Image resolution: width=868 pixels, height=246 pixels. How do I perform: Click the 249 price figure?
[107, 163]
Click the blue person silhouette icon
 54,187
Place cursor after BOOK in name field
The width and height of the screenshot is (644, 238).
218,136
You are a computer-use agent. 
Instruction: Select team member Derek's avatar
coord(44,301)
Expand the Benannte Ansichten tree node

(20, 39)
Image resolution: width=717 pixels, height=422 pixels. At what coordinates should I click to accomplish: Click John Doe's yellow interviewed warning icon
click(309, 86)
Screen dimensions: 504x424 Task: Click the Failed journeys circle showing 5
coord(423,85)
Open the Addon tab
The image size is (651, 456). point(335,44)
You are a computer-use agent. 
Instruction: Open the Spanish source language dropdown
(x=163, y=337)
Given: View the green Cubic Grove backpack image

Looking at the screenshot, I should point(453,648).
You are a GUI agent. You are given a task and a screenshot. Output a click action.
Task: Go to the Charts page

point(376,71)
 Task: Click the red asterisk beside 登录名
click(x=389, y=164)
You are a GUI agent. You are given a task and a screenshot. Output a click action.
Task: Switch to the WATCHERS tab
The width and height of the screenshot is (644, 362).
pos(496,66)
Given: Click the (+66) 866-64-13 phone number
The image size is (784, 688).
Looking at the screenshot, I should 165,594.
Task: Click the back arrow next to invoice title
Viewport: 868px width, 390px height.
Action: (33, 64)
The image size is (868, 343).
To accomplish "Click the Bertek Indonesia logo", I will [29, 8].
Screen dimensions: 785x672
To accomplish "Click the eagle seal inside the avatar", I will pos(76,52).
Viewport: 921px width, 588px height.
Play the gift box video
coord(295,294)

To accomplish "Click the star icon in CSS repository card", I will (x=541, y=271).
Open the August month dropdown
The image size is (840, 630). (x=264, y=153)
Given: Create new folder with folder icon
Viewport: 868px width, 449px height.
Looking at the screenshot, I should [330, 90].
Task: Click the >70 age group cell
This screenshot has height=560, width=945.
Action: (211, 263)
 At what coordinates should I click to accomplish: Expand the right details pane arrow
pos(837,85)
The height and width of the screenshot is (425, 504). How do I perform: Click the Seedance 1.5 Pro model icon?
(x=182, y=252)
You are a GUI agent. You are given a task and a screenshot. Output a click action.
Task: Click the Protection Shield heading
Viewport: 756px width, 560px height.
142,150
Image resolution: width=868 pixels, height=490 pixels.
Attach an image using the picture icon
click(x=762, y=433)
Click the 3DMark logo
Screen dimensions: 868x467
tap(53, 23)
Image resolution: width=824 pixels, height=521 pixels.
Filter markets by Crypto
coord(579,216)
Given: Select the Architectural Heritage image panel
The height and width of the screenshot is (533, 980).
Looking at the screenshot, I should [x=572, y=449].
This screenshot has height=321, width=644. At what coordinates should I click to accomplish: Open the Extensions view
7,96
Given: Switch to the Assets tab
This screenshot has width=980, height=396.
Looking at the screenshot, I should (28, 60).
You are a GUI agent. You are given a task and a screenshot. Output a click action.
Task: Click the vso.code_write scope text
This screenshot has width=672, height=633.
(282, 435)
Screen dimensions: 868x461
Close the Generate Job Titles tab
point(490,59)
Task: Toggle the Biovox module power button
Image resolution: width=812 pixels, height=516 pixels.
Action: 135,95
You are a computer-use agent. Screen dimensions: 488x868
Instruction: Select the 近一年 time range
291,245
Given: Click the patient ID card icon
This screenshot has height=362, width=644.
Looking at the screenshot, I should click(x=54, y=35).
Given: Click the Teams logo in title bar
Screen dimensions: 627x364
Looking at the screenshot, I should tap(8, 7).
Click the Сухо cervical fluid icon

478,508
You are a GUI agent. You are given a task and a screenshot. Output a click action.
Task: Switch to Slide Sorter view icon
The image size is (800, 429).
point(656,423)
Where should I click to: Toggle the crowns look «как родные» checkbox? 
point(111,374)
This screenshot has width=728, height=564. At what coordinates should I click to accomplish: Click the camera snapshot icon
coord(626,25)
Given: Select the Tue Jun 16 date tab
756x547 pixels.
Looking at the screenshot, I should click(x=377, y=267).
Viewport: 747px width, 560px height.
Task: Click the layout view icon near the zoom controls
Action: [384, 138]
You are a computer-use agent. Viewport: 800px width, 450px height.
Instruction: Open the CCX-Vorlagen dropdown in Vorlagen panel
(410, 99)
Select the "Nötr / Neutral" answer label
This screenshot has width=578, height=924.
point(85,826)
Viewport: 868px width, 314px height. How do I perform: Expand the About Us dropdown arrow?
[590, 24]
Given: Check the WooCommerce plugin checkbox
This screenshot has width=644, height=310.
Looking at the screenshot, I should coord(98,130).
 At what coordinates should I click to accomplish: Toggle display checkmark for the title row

# Task to carry out:
The required output is the exact run of lines from the one with "Instruction: Open the CCX-Vorlagen" through the final line of the entries.

# Answer area:
Instruction: Open the CCX-Vorlagen dropdown in Vorlagen panel
(410, 99)
Select the "Nötr / Neutral" answer label
This screenshot has width=578, height=924.
point(85,826)
Viewport: 868px width, 314px height. How do I perform: Expand the About Us dropdown arrow?
[590, 24]
Given: Check the WooCommerce plugin checkbox
This screenshot has width=644, height=310.
Looking at the screenshot, I should coord(98,130).
 At what coordinates should I click to accomplish: Toggle display checkmark for the title row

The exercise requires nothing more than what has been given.